For days Sunbright had fled over the tundra and, coming to the mountains, had crossed them and entered the lowlands. Friendless, clanless, miserable, a burning thirst for revenge was now his only companion.
He tossed in his sleep and would have cried out had not the need for silence been beaten into him during his early years. The pictures, the sights and smells of his people’s lonely encampment on the gray, flat, unending tundra, rose and swirled and blurred together. Sounds of shouting, or wood crackling, or bones splintering grated in his ears, came closer, louder…
Sensing an enemy, Sunbright jerked upright.
But it was only a murder of crows, nine or more, winging low over the gorge, cawing and croaking and carrying on.
But a flight of disturbed crows often meant something on the move, and so the barbarian, still sitting, nocked an arrow and waited. And more came. From the south, where the gorge followed a jut of the Barren Mountains and scrub forest continued, a badger scuttled to the top of a flat rock, boldly sniffed the air in front and behind it, then slid around the rock and out of sight. Two snakes, intertwining, spilled over the edge, into holes and out of them, still traveling, a very odd thing. Even an owl winged from the forest, silently, and sought another patch of shadow in which to hide.

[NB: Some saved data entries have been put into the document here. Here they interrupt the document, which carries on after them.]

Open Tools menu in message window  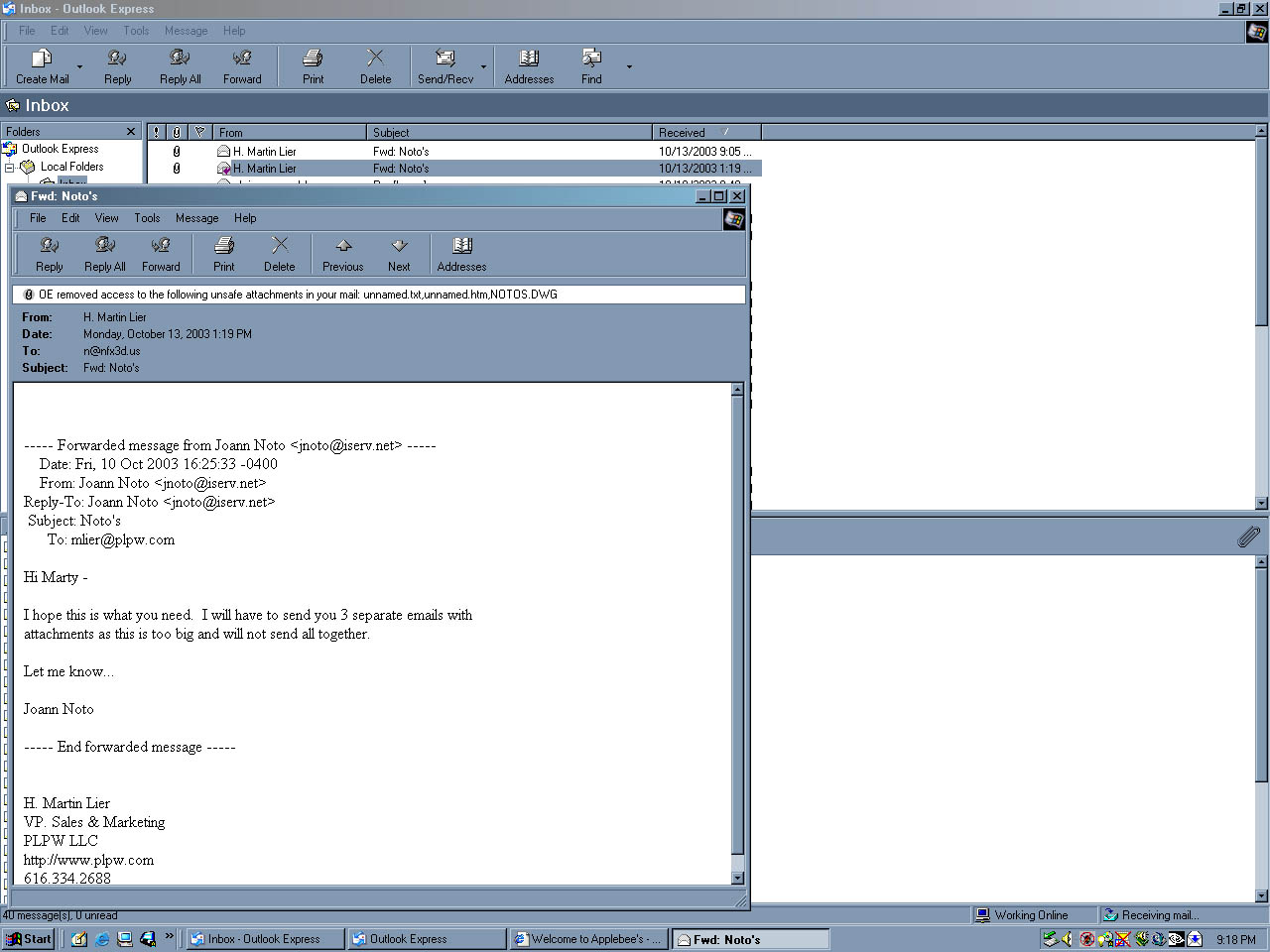[147, 218]

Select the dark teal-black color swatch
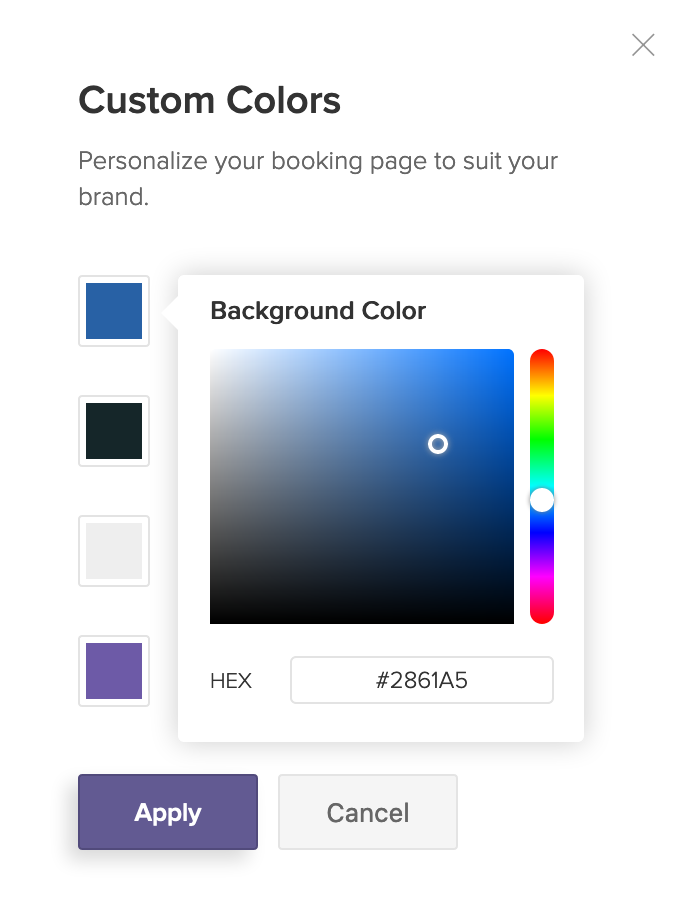coord(114,431)
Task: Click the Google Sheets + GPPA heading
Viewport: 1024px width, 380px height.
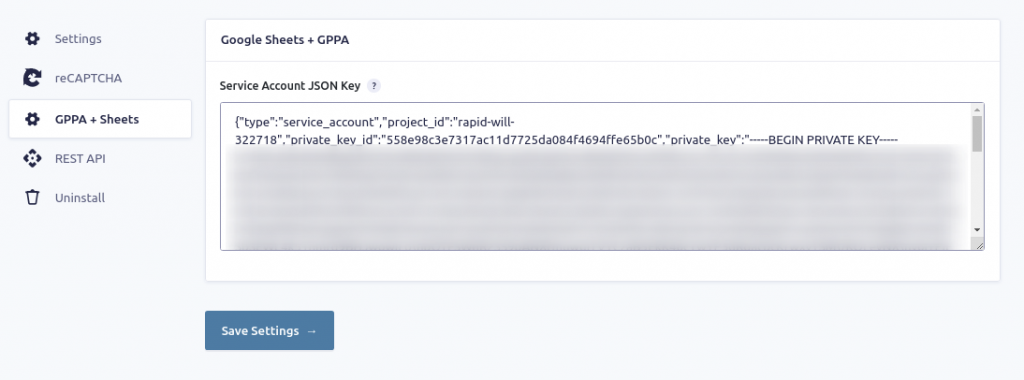Action: pyautogui.click(x=285, y=40)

What could be pursuing them? A forest fire? Sunbright covered his mouth and sniffed deeply, but sensed no tang of smoke. What else, then? Some magic? A wolf pack? Another orcish patrol?

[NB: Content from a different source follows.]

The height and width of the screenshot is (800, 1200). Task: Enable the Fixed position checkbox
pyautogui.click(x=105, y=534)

Debating whether to stay and watch or go, Sunbright detected the faintest of footfalls up on the forest flat. That sound he knew. Leaning forward for a better shot, he drew his bow to half-nock, made sure he could draw fully …

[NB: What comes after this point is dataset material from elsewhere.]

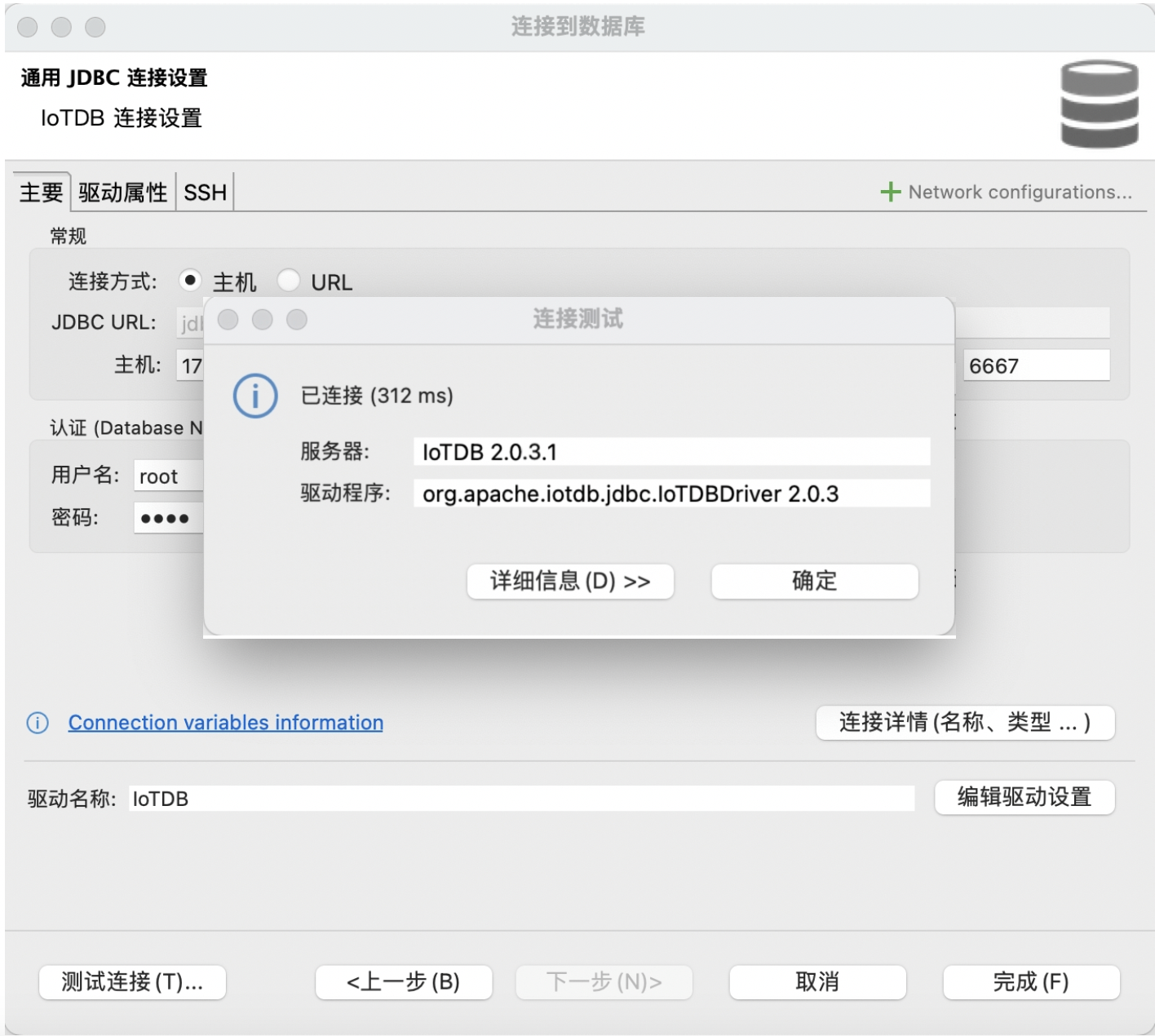Switch to the SSH tab
1155x1036 pixels.
203,193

Here they came, bounding over the edge like a river of tawny bodies: roe deer, shaggy and dappled white on their red backs. There were a dozen at least, leaping high but barely skipping as they landed, like stones across water, bouncing like heath hares.
Pulling to full nock, Sunbright instinctively aimed for the longest-bodied animal with the knobby horns. An elder male, past its prime. The gods would not begrudge him that. He aimed for the spot where the buck would land, loosing an arrow at nothing. The string kissed his cheek, the arrow vanished, and the deer leapt full into its path. With a thunk the arrow slapped through the stag’s heart. Stalled in its leap, the animal banged its jaw on the earth as it somersaulted. By the time Sunbright was upright, the other deer had disappeared down the gorge.
Running, skidding to a halt, he did a dozen things at once. He whispered a prayer to Moander, beast-lord, for sending him this bounty. He added a prayer to the deer, thanking it for giving old flesh to feed the young, and hoped in the spirit world it was young and healthy and fat, with good teeth and many does to mount. All the while, he was flipping the animal, awkward now in death, over by its long legs and plying his flaked-flint knife to slice out liver and kidneys and lungs, stuffing the bloody gobbets inside his jerkin. He only half-watched himself work, despite the danger of slashing his hands, for he also nervously observed the forest flat to see if whatever marauders had driven the beasts were still coming on.
Yet no one appeared at the lip, nor any more animals. The disturbance couldn’t be far off, if only those few had been pushed. Knife in bloody hand, Sunbright crept up the rocky slope and peered over the edge, keeping a tuft of yellow-green grass before his face.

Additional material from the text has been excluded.